[[ RECORDS TO USE, beginning ]]

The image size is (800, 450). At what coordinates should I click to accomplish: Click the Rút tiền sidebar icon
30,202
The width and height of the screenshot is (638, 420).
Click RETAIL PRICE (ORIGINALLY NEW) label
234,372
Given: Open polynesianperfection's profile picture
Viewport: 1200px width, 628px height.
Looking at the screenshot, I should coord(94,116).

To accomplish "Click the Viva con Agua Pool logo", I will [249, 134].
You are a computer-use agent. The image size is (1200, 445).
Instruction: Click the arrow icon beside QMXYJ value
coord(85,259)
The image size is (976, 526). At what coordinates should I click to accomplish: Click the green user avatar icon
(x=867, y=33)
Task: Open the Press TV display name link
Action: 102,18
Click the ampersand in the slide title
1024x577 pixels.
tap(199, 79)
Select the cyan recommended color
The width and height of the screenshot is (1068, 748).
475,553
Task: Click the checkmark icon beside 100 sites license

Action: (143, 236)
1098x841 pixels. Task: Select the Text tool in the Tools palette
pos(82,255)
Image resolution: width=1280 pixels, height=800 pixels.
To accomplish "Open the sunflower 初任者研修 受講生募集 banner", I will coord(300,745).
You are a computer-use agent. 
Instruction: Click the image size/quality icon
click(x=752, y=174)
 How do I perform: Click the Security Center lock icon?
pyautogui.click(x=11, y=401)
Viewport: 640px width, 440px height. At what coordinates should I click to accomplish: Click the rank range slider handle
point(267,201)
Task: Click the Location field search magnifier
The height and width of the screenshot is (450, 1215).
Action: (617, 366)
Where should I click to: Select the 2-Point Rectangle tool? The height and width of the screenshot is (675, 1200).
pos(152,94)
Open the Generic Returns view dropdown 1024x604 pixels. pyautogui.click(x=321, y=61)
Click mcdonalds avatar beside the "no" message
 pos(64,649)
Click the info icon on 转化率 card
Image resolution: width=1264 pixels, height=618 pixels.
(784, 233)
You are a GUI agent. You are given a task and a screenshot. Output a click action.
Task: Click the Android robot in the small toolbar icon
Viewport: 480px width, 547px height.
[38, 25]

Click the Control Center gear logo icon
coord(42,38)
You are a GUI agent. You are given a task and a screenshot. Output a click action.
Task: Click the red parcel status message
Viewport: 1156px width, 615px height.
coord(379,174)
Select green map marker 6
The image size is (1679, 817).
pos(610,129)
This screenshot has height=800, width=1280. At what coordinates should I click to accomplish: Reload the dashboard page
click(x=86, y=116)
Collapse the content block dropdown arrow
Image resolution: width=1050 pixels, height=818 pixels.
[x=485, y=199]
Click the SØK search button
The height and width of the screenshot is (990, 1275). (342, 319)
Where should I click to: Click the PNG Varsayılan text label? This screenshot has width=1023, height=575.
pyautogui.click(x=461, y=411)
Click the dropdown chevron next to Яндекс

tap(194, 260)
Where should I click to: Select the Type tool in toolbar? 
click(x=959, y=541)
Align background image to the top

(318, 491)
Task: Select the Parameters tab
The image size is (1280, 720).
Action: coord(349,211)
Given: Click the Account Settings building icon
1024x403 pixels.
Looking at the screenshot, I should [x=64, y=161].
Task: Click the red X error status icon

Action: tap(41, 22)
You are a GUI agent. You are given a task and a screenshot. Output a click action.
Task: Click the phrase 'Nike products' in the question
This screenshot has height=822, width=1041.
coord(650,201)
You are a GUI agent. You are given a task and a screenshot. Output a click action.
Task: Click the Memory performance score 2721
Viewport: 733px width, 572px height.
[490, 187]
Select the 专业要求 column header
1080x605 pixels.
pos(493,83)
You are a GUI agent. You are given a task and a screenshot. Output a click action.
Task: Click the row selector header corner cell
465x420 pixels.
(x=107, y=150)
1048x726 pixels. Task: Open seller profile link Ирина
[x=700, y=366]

[[ RECORDS TO USE, end ]]

(WHAT THE TASK ASKS) Whenever a line of the listing above holds the string "will", include it in the count, and report only the final number.

(RESPONSE AREA) 2